Tras las inundaciones del huracán Helene, que estuvieron a punto de arrasar su pueblo de Carolina del Norte, un pastor comenzó a notar algo inspirador: los donativos aparecían exactamente cuando los necesitaba. ¿Cargadores de teléfono? Un hombre llegó con un generador y creó una estación de recarga en la iglesia. ¿Agua potable? De la nada, llegaron palés de botellas de agua.
¿Coincidencia? La Biblia nos señala a Dios, no la mera casualidad: «Mi Dios, pues, suplirá todo lo que os falta conforme a sus riquezas en gloria en Cristo Jesús» (Filipenses 4:19). La promesa podría parecer vacía para una ciudad casi demolida por un muro de diez metros de agua. Pero Pablo, que estaba en la cárcel cuando ofreció este aliento, no era ajeno a las dificultades.

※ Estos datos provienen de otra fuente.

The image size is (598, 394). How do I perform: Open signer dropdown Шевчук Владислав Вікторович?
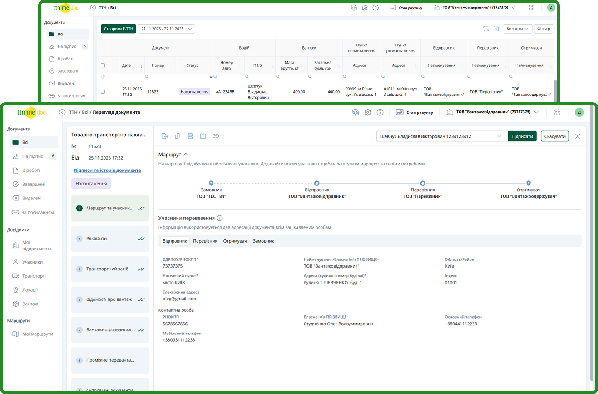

Escribió a la iglesia de Filipos para darle las gracias por sus donativos. Dios los había utilizado para suplir sus necesidades. Sus palabras señalaron a Dios, quien nos concedió sus «riquezas en gloria» en Cristo Jesús, nuestro Salvador, en quien recibimos «toda bendición espiritual» (Efesios 1:3). La alegría, la paz, la verdad y la salvación son algunas de las cosas que Él nos brinda. En su bondad, Él proveerá un trago de agua también, si lo necesitamos. Qué Dios tan amoroso y generoso.